Trabalho como livreiro desde o fim da faculdade. Uma profissão que aparenta um certo charme, mas que logo se dissipa na dura rotina do comércio de rua. Ainda assim tem suas vantagens óbvias, entre elas está o contato com obras que em algum momento tenham marcado minha existência, muitas vezes sem eu sequer lembrar. Dias atrás revirei as prateleiras do setor infantil e dei de cara com o Rei Bigodeira e a Sua Banheira.O que vi ali não foi um livro infantil sobre um monarca que não quer sair da sua própria banheira, o que vi foi um garoto da segunda série sentado no chão da biblioteca da escola contemplando as miniaturas que o rei colecionava com seu general de guerra.

Rei Bigodeira e Sua Banheira

Li O Homem que Amava Caixas aos seis anos, quando minha mãe, que na época trabalhava em uma famosa livraria da região sul, me presentou com aquele livrão azulado que, em minhas pequenas dimensões, eu folheava desajeitadamente. A história era bacana e o que mais me encantava eram os maravilhosos brinquedos que o pai fazia para o seu filho com os diversos tipos de caixa de papelão. Quase duas décadas depois, esse encanto praticamente esquecido se reavivou em mim ao me deparar com a capa azul do livro perspectivamente já não tão grande.

O Homem que Amava Caixas

No entanto, para a minha surpresa, a breve narrativa do livro já não me era a mesma. A alegre história do homem que se divertia criando coisas malucas com suas caixas, deu lugar a um conto sobre uma complicada relação pai e filho e a uma reflexão sobre a expressão dos sentimentos. E o que me deixou mais impressionado foi ter todas essas impressões lendo um livro infantil de poucas páginas das quais não continham mais do que uma frase.

Entendemos um pouco dessa obra — e de como ela expressa sentimentos tão abstratos com tão pouco — quando conhecemos um pouco da biografia do seu criador.

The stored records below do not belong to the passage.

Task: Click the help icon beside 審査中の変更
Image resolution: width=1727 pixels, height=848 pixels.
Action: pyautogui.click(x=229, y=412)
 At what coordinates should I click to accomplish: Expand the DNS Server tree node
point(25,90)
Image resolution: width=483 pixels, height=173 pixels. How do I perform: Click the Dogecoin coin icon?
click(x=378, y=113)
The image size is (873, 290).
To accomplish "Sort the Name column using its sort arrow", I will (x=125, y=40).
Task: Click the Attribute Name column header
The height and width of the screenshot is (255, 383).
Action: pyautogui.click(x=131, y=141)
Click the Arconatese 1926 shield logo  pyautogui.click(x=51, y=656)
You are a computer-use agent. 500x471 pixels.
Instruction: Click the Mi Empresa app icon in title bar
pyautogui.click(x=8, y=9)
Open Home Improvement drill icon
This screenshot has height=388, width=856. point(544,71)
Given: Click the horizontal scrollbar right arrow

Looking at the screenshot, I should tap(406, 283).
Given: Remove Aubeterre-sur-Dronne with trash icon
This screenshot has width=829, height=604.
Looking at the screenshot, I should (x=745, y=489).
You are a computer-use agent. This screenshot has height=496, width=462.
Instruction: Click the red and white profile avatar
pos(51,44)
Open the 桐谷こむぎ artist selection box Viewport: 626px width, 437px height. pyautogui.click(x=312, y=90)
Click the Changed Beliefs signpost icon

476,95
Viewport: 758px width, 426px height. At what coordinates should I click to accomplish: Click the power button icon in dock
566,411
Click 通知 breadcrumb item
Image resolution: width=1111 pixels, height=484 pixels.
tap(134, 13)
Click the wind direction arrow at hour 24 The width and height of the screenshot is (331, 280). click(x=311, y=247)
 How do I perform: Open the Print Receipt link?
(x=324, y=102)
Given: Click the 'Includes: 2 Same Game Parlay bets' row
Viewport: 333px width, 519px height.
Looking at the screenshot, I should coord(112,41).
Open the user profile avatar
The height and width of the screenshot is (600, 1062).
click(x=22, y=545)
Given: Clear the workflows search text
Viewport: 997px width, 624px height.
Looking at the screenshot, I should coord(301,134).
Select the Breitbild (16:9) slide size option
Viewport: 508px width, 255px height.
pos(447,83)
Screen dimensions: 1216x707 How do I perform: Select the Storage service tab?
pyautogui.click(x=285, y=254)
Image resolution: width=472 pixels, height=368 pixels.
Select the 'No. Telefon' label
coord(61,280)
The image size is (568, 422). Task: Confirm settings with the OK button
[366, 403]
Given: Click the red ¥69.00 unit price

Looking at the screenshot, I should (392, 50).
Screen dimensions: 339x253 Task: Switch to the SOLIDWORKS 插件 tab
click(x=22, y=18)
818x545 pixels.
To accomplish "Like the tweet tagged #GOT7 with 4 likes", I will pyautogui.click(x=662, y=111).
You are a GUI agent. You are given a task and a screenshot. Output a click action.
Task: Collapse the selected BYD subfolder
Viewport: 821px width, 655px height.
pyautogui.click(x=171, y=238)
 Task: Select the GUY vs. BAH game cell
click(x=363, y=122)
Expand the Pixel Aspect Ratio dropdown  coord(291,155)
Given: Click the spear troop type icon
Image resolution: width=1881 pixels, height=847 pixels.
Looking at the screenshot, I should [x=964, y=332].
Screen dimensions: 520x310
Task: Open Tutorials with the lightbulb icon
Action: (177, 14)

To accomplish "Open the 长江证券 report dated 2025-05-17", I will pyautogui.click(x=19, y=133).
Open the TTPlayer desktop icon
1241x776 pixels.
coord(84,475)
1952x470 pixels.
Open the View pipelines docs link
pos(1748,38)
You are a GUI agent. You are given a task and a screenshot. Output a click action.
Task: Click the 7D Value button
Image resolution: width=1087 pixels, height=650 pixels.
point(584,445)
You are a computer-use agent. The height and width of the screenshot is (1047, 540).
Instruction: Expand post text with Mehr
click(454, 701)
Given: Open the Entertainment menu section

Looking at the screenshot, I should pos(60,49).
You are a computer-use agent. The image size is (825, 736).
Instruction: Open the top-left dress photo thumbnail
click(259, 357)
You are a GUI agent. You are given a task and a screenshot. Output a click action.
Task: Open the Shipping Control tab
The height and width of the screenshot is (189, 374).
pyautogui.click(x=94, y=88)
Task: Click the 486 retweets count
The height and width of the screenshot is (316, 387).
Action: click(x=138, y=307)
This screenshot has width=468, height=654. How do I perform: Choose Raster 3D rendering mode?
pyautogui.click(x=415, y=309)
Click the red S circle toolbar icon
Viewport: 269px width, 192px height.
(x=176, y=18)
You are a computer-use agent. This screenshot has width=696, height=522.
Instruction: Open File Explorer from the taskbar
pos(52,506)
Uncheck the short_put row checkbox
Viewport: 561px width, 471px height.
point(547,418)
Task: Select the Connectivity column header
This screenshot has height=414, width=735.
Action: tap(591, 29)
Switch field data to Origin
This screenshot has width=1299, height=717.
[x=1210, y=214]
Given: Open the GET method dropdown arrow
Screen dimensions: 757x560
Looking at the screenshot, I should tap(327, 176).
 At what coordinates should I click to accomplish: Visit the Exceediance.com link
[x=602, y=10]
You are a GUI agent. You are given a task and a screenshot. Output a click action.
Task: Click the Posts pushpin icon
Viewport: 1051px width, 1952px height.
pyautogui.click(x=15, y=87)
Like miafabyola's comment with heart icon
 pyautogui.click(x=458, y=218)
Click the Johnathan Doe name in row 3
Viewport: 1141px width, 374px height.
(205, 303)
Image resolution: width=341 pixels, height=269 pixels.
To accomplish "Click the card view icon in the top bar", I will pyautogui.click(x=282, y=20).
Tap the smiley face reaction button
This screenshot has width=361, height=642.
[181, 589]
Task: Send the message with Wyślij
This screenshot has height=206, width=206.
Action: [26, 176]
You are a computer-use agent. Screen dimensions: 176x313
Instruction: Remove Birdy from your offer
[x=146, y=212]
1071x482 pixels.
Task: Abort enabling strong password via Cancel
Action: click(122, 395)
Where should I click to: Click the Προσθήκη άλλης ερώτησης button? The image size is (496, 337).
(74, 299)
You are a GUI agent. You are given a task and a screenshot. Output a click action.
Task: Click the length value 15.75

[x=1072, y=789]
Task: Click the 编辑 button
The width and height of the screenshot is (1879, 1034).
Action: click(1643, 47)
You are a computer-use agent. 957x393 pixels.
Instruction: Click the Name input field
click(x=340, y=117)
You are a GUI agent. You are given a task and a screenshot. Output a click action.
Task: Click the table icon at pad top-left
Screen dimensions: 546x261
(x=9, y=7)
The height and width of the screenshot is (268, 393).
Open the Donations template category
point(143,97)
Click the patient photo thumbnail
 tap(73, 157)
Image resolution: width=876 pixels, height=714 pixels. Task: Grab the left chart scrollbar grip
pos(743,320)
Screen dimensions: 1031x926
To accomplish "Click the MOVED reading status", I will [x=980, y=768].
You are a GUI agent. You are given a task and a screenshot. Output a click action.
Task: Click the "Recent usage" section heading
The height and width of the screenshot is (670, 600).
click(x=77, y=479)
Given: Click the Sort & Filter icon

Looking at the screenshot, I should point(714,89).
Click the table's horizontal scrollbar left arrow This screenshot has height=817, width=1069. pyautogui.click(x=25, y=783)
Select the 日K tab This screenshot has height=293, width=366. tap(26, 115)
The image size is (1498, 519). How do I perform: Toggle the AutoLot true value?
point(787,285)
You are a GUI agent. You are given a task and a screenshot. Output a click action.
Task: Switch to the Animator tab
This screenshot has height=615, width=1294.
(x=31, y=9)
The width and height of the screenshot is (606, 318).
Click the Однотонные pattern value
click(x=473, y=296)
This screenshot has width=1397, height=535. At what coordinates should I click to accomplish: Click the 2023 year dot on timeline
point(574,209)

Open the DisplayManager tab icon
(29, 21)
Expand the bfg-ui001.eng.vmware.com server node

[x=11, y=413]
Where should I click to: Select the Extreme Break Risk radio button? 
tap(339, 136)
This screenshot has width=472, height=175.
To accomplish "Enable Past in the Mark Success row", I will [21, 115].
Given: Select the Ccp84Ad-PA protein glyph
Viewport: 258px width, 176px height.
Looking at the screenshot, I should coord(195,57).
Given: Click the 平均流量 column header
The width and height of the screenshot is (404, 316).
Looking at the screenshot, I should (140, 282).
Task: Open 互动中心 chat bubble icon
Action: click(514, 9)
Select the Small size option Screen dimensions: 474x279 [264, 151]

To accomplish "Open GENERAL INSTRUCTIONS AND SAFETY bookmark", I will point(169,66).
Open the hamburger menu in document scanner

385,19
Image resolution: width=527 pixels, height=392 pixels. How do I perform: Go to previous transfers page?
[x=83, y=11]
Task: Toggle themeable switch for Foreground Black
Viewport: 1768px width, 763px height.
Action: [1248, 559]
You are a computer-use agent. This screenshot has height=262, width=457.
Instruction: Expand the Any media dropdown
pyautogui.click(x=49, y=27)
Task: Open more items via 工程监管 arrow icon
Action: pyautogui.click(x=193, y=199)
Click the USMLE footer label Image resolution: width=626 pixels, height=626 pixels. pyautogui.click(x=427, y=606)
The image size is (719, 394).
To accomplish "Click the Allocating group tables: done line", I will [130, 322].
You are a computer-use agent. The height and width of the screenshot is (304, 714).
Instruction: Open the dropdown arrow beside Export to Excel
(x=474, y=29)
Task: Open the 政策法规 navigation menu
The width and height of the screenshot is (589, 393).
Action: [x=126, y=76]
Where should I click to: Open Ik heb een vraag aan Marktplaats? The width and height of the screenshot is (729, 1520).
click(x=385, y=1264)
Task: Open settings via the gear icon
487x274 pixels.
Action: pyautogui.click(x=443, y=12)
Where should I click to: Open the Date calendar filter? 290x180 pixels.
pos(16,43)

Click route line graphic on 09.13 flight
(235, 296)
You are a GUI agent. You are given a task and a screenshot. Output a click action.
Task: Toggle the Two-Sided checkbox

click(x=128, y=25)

Stephen Michael King (já é meu Stephen King favorito) nasceu na Austrália e aos nove anos de idade foi perdendo parcialmente sua audição. De longa data o trabalho do autor e ilustrador parece buscar formas inventivas de transmitir ao leitor a sensação do silencio É o caso, por exemplo, do livro Folha, que conta a história de um menino que detestava pentear seu cabelo sem narrar uma palavra, trazendo apenas algumas onomatopeias.

Folha — Stephen Michael King

Em O Homem que Amava Caixas, o silêncio também é um elemento intrínseco. O próprio conflito se dá pela deficiência que o pai tem em expressar o amor que sente pelo filho. O homem, que é visto pelas pessoas a sua volta como um sujeito esquisito, descobre em suas adoradas caixas uma maneira alternativa de se expressar com seu filho. Na história a ideia de silêncio é constante, nas maravilhosas aquarelas que ilustram o livro, os personagens do pai e do filho são sempre representados com a boca fechada, enquanto as pessoas que caçoam do homem são desenhadas quase em sua totalidade com a boca aberta.

O cenário também contribui para o sentimento de quietude da obra. Pai e filho sempre aparecem em ambientes externos e o os traços do desenho simulam uma movimentação de ventania, o que nos remete a impressão de contemplação de paisagem, algo que combina com longas pausas silenciosas.

O Homem que Amava Caixas é um livro incrível que pode ser admirado em qualquer fase da vida. Sua mensagem é simples ao mesmo tempo que profunda, rende alguns minutos de reflexão frente as belas imagens que ilustram cada página. Suas poucas palavras trazem grande significado, além de um forte potencial nostálgico.